東京都、休業要請を緩和 百貨店は平日、時短に

東京・銀座の百貨店では一部休業や時短営業をお知らせする掲示がされていた=28日午後、東京都中央区(鴨志田拓海撮影)
東京・銀座の百貨店では一部休業や時短営業をお知らせする掲示がされていた=28日午後、東京都中央区(鴨志田拓海撮影)

東京都は28日、新型コロナウイルスの緊急事態宣言の再延長に伴う措置について、百貨店への休業要請を土日のみとし、平日は営業時間短縮要請に緩和する方針を固めた。映画館への休業要請は時短要請に切り替える。

都関係者によると、再延長に伴う措置として、酒やカラオケ設備を提供する飲食店などへの休業要請は継続し、それ以外の飲食店などにも引き続き午後8時までの時短営業を求める。

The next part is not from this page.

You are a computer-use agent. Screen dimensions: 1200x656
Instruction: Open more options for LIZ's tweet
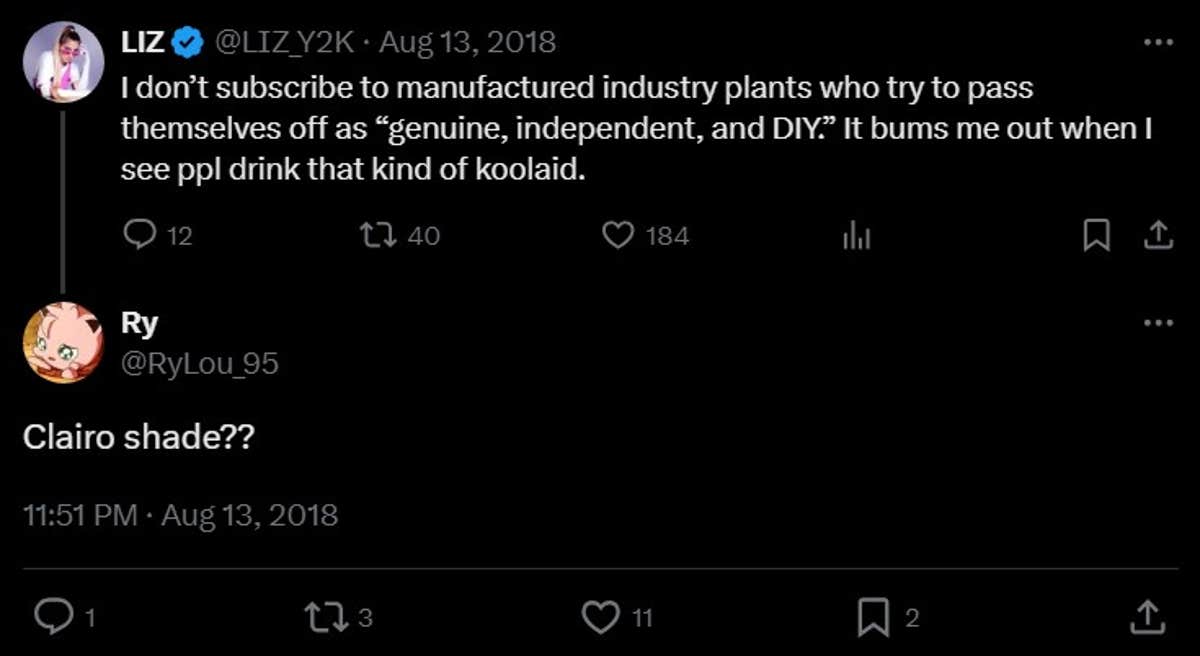[1157, 43]
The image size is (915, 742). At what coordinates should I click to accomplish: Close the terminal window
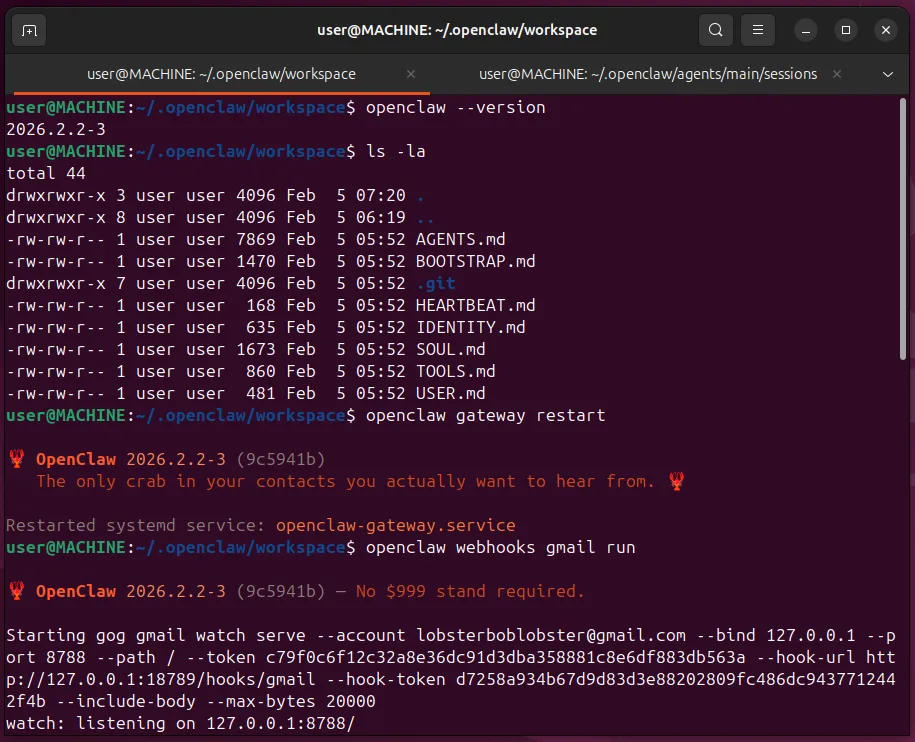(885, 30)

床面積が1千平方メートルを超える百貨店やショッピングセンターなどを対象に、生活必需品売り場を除いて実施している休業要請は土日のみとし、平日は午後8時までの時短営業を要請する。パチンコ店やゲームセンターなども対象に含まれる。1千平方メートル以下の施設については時短営業への協力を依頼する。

映画館への休業要請については、人数制限を設けた上で午後9時までの時短営業の要請に切り替え、床面積が1千平方メートル以下は協力依頼とする。

関係者によると、都庁内では措置の緩和で人出が増えることへの懸念もあり、今後の感染状況次第では措置を強化することもあるとしている。小池百合子知事は政府の再延長決定に先立つ定例記者会見で、「依然として新規陽性者が激減するというモードには入ってない」と強調。感染力が強い変異株の増加などを挙げ、「引き続き、人流抑制や感染防止対策の徹底が必要だ」と指摘した。

一方、都が警察、消防関係者を対象に築地市場跡地に設けるワクチンの大規模接種会場の運用を6月8日に開始する方向で調整していることも判明。1日当たりの目標接種規模は5千人を想定しているという。